Section 253 of the Income-tax Act, 1961 — Direct stay application filed before Tribunal is maintainable and it is not a requirement of law that assessee should necessarily approach Commissioner before approaching Tribunal for grant of stay.
The Tribunal dismissed the objections raised by the Revenue. The Tribunal noted as under:
(1) The Act has conferred certain powers on the Income Tax authorities for discharging and 158 (2012) 44-A BCAJ 9 10 one such power relates to matters of stay of the demand. The assessee filed the stay application before the Assessing Officer, but the Assessing Officer did not take any action, be it a case of rejection or otherwise. The same is the fate of application lying with the Additional Commissioner. The Commissioner merely passed on the responsibility to his deputies instead of either staying the demand or rejecting the request for stay of the same or otherwise.
(2) While there is inaction on part of the Revenue on the applications for stay, the assessee is busy in making application for stay of demand from time to time fearing ultimate coercive action by the AO and its likely adverse effects on the business operations of the assessee.

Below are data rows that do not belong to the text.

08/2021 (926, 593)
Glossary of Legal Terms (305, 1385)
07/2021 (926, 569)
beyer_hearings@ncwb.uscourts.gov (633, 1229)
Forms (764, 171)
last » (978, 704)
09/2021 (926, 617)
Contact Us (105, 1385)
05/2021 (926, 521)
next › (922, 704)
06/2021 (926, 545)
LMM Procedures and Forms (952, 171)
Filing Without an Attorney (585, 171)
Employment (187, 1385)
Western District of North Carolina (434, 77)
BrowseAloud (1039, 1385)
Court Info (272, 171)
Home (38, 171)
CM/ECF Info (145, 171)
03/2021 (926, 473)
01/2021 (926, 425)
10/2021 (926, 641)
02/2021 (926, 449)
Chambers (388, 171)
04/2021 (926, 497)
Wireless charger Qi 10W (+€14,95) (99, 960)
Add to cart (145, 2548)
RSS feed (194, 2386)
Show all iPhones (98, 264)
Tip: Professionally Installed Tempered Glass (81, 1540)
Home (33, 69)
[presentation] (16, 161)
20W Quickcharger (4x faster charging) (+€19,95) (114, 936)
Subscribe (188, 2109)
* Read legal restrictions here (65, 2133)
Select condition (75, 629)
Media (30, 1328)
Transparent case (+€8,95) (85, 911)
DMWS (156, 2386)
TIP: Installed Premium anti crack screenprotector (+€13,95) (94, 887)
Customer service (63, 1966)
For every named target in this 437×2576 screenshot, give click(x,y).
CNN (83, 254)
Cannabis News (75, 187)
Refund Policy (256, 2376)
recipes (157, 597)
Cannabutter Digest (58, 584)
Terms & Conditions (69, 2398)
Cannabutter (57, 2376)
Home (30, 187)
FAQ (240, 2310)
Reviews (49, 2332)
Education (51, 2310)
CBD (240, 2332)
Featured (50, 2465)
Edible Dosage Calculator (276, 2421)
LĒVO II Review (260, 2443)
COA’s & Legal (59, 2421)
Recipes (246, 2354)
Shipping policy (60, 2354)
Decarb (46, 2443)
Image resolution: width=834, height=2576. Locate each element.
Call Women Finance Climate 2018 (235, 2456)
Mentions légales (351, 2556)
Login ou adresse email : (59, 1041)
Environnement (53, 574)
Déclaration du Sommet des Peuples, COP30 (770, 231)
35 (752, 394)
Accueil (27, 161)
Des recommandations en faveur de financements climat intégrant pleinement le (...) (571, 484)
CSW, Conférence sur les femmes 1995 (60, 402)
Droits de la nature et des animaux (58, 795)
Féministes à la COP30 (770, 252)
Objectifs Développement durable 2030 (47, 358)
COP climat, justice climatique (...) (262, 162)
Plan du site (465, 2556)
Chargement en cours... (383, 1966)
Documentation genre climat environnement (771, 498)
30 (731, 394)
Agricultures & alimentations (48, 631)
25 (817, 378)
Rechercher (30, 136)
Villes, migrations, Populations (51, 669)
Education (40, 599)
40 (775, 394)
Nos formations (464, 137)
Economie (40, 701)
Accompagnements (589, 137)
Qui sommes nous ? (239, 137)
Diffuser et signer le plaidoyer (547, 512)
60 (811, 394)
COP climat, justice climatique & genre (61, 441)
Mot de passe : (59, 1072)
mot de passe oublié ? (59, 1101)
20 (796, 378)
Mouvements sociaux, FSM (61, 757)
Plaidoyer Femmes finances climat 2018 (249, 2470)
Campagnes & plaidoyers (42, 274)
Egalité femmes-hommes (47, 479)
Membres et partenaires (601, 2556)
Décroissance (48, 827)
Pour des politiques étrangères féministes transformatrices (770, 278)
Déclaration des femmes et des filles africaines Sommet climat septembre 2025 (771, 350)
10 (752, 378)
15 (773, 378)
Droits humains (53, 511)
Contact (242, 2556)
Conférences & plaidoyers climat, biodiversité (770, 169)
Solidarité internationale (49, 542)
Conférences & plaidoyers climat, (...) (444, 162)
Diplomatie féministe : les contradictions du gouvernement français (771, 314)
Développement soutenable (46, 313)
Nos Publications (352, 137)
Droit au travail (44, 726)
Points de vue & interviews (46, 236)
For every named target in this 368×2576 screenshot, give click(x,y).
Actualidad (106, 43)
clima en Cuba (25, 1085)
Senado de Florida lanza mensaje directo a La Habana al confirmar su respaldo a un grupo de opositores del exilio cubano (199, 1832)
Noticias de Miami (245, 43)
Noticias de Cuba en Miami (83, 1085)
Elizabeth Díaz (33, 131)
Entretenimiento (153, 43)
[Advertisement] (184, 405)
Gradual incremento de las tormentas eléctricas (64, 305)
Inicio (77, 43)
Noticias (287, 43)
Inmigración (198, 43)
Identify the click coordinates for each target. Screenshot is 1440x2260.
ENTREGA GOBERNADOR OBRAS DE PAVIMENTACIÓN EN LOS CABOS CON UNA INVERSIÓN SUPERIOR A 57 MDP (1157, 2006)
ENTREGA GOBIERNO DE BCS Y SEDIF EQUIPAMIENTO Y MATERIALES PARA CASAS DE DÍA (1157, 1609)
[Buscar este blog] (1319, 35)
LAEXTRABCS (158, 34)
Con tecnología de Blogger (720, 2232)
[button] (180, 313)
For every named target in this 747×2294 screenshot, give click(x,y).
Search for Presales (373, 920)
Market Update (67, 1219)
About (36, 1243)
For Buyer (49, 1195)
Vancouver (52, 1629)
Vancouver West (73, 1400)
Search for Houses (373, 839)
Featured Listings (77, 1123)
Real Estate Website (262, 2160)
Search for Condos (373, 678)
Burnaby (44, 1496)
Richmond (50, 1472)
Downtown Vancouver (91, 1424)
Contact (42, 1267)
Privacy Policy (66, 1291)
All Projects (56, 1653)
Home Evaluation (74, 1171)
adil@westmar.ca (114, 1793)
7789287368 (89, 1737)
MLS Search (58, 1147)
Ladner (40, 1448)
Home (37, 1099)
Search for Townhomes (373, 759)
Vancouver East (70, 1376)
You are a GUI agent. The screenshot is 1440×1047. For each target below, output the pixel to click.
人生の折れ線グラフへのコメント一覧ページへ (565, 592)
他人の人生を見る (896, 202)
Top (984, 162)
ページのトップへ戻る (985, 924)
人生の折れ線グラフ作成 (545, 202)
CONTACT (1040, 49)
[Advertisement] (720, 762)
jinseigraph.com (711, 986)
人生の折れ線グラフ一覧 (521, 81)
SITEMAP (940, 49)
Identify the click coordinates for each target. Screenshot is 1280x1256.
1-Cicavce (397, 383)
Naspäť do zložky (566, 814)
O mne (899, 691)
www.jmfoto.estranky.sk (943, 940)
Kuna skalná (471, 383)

(3) Regarding the DSA by the assessee before the Tribunal, the decisions of the Tribunal are in favour of the assessee for the proposition that it is not necessary that the assessee should necessarily approach the Commissioner of Income-tax before approaching the Tribunal for grant of stay.
(4) Therefore, DSA filed before the Tribunal is maintainable and it is not the requirement of law that the assessee should necessarily approach the Commissioner before approaching the Tribunal for grant of stay.
(5) It does not make any difference whether the assessee filed any application before the Revenue and not awaited their decisions before filing application before the Tribunal or directly approached the Tribunal without even filing the applications before the Revenue authorities when there exists threat of coercive action by the Assessing Officer.